Who needs DBA Skills? [#TSQL2sDay]

      14 Comments on Who needs DBA Skills? [#TSQL2sDay]
T-SQL Tuesday for November 2010

T-SQL Tuesday for November 2010

Databases are doing just fine. If an issue is encountered add more hardware to the mix. If that does not work then add more servers and move databases to it. No DBAs on site, just developers and a business owner that wants to save money.

What? With that first paragraph I can pinpoint at least 3 main reasons why DBA skills are required:

  1. Adding more hardware is just a tactical approach, never strategical as the new one will encounter the same issue the old one did in a matter of months.
  2. Adding more servers can be complex as databases will reside on different boxes. Messing around with linked servers and executing joins across boxes are not the best approach.
  3. Licensing costs go through the roof! Yes. I have dealt with a solution where the Lead Developer decided to add 8 Servers running SQL Server 2005 Enterprise Edition each. The tab was running over $300K just in licensing costs.

Ok, so what else will a good DBA perform to add value to any company? These come to mind:

  1. To plan a long term solution properly. Architect a database structure in order to be flexible to extensions, following 3rd and 4th normalization forms, with proper relationships, keys and indexes.
  2. To understand the business requirements and design a database layout that will approach them. Which tables will be transactional? Which ones will be historical? Which ones will receive bulk insert operations?
  3. To implement proper security.
  4. If data will grow too large, to prepare the underlying tables to support sliding windows to swap out old data.
  5. To make the business owners aware that a separate entity would be beneficial if reporting is crucial. Nothing better than replicating data to another instance and allowing it be queried all day long.
  6. To make developers understand that business logic shall not run in the database tier. Data validation, cleansing, and any process that will require scalar UDFs are bad.
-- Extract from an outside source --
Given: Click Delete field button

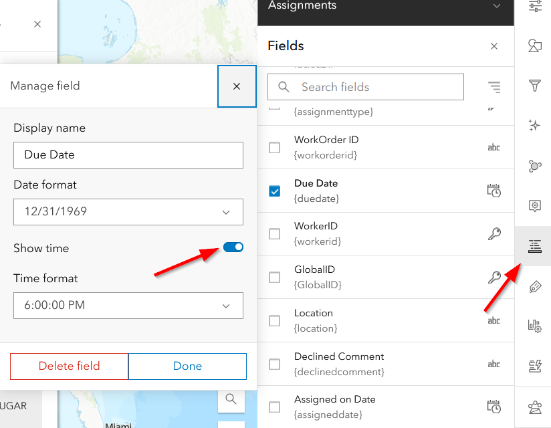Looking at the screenshot, I should coord(68,366).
If there is no way to add an app tier, then CLRs can help, but these kind of solutions need to have proper justifications.
  7. To see if filtered and/or include indexes can benefit a solution.
  8. To justify if data compression can be a good trade off with CPU cycles.
  9. To suggest when mirroring, log shipping, replication and/or clustering will benefit.
  10. To understand if I/O will require additional spindles and how to prove it.
  11. To understand if an edition downgrade, release upgrade, virtualization or X64 implementation will add value to any solution.
  12. To have an up to date checklist for production database implementations
  13. To follow a good process: Unit Test, QA, UAT, Production
  14. To learn from the best and to share his knowledge with their team.

DBA skills are not just a nice-to-have. They are a requirement. Do it right the first time and avoid the hassle of fixing in the future.

Once I was approached by a developer and he literally told me:

Every night you should have a job that truncates the logs. Also, you need to shrink the databases to make them faster.

I am not making that up! It is a true story. Imagine if that developer was taking care of the databases. I believe that most developers have no business in the DB world.

  • Pingback: Tweets that mention Who needs DBA Skills? [#TSQL2sDay] | Oscar Zamora -- Topsy.com()

  • Rahulchudiwal

    Hi Oscar for the benefit of developer can you please explain what is wrong in what the developer said about truncating log and shrinking db

    • The point is that the developer was thinking that shrinking databases and truncating logs was going to make the database faster and minimize locks that let the application to time out (SQL 2000 box). And based on the wrong thinking he was telling the DBA what needed to be done in order to fix the problem.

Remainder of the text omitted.